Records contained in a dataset
****
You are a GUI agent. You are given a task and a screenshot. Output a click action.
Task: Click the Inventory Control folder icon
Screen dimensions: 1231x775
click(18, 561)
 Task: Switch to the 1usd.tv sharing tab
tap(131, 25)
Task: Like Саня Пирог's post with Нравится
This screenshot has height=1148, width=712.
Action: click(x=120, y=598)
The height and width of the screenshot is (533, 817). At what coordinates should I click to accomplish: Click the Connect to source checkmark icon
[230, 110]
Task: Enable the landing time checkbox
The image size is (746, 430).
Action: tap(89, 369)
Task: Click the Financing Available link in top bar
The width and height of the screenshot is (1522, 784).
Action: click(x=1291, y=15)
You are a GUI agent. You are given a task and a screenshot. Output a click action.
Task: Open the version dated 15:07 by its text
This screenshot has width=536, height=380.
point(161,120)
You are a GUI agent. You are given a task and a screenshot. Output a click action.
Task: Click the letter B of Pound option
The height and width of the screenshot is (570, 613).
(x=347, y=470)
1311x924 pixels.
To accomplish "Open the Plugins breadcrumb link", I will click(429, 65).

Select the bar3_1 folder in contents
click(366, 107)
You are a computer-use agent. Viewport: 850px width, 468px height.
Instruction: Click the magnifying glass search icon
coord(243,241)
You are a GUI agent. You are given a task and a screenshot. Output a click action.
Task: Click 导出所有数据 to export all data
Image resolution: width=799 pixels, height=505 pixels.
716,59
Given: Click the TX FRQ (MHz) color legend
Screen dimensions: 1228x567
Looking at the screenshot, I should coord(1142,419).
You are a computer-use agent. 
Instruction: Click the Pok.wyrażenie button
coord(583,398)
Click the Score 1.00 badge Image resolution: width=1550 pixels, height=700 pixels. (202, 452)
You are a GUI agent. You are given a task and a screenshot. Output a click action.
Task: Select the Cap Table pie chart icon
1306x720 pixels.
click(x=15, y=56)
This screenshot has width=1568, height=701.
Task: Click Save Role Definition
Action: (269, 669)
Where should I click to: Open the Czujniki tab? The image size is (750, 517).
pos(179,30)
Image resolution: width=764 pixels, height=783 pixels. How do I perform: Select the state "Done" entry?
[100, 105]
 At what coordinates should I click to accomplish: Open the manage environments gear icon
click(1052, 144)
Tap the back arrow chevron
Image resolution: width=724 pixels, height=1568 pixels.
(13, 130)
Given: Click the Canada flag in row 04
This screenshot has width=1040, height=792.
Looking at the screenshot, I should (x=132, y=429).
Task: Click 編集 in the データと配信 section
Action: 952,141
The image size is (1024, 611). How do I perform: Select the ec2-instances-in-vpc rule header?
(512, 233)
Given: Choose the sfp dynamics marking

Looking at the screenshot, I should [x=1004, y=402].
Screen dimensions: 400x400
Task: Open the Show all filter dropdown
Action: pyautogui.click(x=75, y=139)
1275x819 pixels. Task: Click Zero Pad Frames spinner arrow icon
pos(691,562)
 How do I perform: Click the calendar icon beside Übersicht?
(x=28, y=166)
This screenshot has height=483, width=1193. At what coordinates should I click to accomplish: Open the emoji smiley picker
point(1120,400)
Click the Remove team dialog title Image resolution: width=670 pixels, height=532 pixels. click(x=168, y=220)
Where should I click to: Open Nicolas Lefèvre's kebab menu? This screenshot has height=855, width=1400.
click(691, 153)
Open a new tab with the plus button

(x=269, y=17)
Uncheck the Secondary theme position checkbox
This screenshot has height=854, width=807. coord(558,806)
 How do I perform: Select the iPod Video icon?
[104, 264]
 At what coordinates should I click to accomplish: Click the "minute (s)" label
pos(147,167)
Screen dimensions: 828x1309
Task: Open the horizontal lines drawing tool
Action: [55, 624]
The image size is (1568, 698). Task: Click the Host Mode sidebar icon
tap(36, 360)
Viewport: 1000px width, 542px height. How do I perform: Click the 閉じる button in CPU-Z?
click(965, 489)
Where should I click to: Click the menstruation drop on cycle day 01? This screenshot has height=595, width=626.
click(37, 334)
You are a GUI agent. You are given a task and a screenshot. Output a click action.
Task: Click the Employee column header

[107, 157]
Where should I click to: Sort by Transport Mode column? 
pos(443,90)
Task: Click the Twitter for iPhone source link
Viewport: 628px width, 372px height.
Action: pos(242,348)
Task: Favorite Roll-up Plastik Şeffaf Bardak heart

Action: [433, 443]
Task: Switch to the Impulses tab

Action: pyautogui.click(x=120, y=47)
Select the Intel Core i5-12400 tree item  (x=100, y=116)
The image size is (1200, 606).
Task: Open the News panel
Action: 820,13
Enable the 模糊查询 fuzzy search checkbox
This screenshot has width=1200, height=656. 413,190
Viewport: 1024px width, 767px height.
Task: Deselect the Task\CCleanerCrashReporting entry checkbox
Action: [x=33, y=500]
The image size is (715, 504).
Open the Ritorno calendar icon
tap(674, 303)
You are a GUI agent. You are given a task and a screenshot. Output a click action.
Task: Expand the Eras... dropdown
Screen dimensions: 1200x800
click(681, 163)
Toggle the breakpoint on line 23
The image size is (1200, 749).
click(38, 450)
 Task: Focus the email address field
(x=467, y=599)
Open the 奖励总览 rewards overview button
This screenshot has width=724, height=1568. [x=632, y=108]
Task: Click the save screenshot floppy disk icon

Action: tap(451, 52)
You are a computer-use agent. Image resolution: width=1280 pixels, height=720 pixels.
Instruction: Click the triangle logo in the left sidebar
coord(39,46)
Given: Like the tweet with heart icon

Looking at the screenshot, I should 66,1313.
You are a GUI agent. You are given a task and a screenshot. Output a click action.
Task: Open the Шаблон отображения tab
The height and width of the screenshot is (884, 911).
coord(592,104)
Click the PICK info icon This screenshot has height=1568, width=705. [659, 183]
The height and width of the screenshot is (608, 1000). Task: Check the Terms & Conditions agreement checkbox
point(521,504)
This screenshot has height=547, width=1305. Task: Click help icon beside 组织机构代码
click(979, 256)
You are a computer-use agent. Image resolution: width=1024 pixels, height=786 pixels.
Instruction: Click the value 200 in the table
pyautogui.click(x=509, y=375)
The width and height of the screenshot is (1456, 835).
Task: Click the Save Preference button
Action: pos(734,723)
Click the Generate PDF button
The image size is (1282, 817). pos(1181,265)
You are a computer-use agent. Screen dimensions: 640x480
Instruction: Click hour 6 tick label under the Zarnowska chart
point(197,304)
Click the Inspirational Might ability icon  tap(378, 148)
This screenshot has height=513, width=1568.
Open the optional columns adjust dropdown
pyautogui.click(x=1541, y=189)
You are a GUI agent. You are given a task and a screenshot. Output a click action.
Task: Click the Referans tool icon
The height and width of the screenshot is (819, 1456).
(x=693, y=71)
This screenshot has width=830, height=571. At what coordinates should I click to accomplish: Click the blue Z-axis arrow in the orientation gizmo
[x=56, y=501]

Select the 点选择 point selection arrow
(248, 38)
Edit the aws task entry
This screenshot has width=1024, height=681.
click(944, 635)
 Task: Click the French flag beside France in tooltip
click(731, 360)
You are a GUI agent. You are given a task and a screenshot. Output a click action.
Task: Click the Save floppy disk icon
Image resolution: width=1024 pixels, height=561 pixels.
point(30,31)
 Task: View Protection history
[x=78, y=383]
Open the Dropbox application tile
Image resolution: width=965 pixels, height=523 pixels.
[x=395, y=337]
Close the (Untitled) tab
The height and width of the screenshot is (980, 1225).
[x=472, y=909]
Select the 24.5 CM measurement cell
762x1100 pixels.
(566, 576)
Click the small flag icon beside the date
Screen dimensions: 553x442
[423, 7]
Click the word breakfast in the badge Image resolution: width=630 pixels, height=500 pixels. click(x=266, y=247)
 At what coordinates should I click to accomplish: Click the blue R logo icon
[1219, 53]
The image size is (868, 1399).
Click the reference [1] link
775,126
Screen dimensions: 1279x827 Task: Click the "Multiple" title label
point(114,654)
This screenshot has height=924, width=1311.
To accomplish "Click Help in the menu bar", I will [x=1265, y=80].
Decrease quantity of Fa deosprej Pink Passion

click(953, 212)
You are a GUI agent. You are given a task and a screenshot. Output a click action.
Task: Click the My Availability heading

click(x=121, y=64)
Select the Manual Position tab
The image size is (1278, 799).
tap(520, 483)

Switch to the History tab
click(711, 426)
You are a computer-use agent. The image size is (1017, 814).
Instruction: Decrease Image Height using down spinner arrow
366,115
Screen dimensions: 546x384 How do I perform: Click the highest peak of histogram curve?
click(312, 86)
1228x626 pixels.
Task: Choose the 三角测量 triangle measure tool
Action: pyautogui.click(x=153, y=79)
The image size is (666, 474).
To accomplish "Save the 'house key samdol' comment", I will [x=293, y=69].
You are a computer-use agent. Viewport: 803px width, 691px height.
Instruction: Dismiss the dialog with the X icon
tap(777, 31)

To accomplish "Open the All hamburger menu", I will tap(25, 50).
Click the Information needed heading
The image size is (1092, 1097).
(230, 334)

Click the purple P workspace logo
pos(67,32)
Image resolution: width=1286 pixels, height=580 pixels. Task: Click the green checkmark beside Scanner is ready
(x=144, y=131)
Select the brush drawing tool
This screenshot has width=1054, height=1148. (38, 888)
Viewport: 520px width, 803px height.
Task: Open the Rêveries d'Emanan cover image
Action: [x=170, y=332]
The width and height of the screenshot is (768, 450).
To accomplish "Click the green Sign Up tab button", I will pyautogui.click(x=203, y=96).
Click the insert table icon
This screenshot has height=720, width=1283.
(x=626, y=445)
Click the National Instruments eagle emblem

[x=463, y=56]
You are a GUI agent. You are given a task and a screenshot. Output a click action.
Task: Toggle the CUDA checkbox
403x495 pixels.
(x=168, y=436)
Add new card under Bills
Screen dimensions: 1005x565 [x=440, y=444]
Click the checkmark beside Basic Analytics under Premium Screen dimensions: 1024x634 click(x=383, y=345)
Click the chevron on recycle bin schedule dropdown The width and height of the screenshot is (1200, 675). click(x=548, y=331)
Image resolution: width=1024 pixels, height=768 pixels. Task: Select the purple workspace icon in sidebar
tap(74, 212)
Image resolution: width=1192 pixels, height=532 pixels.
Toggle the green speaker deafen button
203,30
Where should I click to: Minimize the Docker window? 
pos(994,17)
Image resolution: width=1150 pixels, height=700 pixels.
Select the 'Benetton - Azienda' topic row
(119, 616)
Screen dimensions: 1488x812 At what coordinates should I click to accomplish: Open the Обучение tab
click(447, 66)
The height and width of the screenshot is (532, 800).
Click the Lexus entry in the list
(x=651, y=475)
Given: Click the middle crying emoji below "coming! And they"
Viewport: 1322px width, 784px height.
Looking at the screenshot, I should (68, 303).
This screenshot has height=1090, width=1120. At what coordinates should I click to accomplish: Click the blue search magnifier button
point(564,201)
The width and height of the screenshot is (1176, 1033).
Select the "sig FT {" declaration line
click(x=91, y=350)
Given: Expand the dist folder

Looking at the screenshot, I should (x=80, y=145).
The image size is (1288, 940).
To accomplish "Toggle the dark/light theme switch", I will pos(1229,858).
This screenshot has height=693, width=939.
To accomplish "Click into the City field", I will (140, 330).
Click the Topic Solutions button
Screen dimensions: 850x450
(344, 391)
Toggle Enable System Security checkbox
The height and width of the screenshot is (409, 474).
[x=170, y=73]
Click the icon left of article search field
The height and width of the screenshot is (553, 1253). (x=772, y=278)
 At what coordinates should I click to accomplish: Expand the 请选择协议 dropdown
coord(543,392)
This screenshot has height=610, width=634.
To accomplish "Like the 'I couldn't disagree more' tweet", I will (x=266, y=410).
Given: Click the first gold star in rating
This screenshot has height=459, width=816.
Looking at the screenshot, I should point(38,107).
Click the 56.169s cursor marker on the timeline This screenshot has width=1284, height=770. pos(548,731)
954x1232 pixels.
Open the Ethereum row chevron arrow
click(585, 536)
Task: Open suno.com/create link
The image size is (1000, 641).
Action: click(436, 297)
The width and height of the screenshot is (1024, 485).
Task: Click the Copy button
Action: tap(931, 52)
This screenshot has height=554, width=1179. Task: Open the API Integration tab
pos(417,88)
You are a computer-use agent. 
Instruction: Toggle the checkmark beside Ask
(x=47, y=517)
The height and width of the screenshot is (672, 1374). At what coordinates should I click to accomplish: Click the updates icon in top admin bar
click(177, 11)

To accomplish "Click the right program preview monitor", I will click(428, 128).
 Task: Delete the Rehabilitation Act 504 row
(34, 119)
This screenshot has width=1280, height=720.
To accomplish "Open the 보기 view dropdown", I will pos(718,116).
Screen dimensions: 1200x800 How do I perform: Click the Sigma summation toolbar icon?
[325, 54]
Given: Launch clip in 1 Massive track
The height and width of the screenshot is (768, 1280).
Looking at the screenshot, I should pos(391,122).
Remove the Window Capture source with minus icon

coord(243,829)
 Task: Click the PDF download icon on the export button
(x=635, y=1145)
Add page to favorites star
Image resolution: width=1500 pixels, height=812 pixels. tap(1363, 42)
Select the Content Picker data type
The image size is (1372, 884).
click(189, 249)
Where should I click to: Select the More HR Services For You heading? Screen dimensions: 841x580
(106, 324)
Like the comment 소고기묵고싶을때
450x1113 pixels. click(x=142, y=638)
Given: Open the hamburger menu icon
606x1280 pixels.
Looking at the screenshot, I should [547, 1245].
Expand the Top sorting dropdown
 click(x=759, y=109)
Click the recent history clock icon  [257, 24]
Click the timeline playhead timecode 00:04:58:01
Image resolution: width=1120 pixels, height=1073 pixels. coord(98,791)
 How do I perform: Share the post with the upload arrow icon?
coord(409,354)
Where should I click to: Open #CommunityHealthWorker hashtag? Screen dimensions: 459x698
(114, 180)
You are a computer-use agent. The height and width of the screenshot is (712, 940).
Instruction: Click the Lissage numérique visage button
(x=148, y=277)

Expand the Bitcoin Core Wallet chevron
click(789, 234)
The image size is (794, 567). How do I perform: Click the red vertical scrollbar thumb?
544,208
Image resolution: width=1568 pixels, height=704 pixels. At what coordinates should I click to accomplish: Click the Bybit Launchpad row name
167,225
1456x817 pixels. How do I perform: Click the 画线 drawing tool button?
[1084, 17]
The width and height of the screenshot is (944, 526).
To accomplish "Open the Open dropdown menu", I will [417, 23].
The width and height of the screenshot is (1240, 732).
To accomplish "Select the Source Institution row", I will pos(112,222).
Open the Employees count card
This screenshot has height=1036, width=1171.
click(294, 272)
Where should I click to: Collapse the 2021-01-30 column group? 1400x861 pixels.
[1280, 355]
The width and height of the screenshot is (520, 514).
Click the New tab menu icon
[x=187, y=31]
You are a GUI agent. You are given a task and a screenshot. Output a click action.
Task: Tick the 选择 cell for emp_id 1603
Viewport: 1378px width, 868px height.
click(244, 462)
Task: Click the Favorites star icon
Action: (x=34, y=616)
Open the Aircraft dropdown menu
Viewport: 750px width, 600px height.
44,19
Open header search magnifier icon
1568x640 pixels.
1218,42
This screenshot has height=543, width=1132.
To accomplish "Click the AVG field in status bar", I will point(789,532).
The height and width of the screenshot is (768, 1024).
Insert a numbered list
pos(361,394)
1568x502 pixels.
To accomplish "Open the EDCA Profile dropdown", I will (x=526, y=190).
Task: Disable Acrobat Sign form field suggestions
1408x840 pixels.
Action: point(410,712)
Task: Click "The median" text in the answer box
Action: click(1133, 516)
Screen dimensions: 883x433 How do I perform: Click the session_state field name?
****
## EXERCISE DETAILS
Count each line above where the string "hamburger" occurs. Give the number only.

## THE COMPLETED TASK
2